LibriAmo a cura di Renata Grifa
Dieci anni erano traguardo solenne, per la prima volta
si scriveva l’età con doppia cifra.
L’infanzia smette ufficialmente quando si aggiunge il primo zero agli anni.
Smette ma non succede niente, si sta dentro lo stesso corpo di marmocchio
inceppato delle altre estati, rimescolato dentro e fermo fuori.
Tenevo dieci anni.
Per dire l’età, il verbo tenere è più preciso.
Ci sono storie che solo Napoli sa raccontare, ci sono incontri che solo sotto quel cielo e quel mare possono avvenire.
Può un bambino di dieci anni sentirsi all’improvviso già grande? Basta davvero aggiungere uno zero davanti all’uno perché tutto cambi?
È quello che sembra accadere al piccolo protagonista di questo romanzo.
Dieci anni sono troppo pochi per sapere come gira il mondo, eppure lui si sente già adulto.
È estate su una delle tante isole campane, le giornate passano lente tra un tuffo in mare e un quadernetto di parole crociate, lontane dal caos cittadino questo ragazzino curioso diventa osservatore di un mondo che dovrebbe restare ancora lontano da lui.
Stretto in un corpicino che a suo dire non segue la crescita degli anni, “stavo in un corpo imbozzolato e solo la testa cercava di forzarlo” questo bambino non si accontenta di vivere la sua età, ma vuole saperne di più. Saperne di più su quel mondo di adulti che dice già di conoscere “tranne per un verbo che loro esageravano a ingrandire: amare. Mi infastidiva l’uso.
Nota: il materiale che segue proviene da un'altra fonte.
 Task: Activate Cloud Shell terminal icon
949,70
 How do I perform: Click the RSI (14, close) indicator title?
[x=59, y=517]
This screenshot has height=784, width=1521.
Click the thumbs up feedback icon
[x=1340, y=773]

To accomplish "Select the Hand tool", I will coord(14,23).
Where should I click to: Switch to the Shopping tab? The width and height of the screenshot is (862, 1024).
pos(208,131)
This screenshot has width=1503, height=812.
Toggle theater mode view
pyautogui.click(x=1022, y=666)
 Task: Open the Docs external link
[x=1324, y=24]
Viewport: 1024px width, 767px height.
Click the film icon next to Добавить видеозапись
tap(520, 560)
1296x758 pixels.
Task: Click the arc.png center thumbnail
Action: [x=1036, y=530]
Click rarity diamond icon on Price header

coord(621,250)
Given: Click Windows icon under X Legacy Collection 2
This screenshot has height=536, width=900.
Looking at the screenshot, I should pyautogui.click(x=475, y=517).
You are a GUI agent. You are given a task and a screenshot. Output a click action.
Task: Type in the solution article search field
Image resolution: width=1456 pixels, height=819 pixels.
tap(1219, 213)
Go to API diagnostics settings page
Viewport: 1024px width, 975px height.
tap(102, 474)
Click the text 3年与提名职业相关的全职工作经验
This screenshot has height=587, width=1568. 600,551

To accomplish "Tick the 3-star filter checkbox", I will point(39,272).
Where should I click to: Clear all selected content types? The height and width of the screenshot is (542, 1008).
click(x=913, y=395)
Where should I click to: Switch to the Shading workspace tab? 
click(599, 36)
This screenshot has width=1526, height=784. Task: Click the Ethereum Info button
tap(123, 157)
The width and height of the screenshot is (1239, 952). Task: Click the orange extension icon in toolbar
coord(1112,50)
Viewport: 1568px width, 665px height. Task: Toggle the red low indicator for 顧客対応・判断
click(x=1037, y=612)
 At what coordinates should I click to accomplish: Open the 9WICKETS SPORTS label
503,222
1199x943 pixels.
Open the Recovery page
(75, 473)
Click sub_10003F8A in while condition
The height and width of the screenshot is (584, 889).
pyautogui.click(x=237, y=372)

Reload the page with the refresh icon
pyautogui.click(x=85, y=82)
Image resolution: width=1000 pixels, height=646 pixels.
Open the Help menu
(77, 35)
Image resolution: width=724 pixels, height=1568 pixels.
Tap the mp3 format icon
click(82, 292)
In prima media lo studio della grammatica latina l’adoperava per esempio di prima coniugazione, con l’infinito in -are. Recitavo tempi e modi dell’amare latino. Era un dolciume obbligatorio per me indifferente alla pasticceria. Più di tutto mi irritava l’imperativo: ama”.
La sua estate cambia però all’improvviso quando, sulle spiagge dell’isola, conosce una ragazzina della quale cinquant’anni dopo nemmeno ricorderà il nome. Una ragazzina che gli farà conoscere il piacevole suono della parola mantenere “il mio verbo preferito, era successo”, che gli farà desiderare di tenerla per mano, mani che nell’intero racconto hanno un ruolo chiave nel descrivere quella che poi sarà l’evoluzione degli eventi, della vita.
Mani rugose da grandi, e mani morbide di bambini, il senso del tatto “che non sta in un organo solo come gli altri quattro, ma sparso in tutto il corpo”.
Ancora una volta, con la maestria e delicatezza che contraddistingue la penna che accompagna queste pagine, Erri De Luca, forse raccontando anche di sé, ci accompagna in un viaggio di formazione e di spensieratezza che si concluderà alla fine dell’estate con la scoperta dei più delicati dei sentimenti.
Un racconto che sa di poesia, in cui ciascuno può tornare bambino, a quell’infanzia e a quell’estate lì, quando eravamo immersi in un mondo che guardavamo solo da lontano, dimostrando che potevamo farcela da soli e che avremmo ceduto, inconsapevoli, solo davanti a chi, stando a un millimetro da noi ci avrebbe chiesto di chiudere questi occhi di pesce e noi, senza nessuna esitazione, avremmo risposto che no “non posso. Perché se tu vedessi quello che vedo io, non li potresti chiudere”.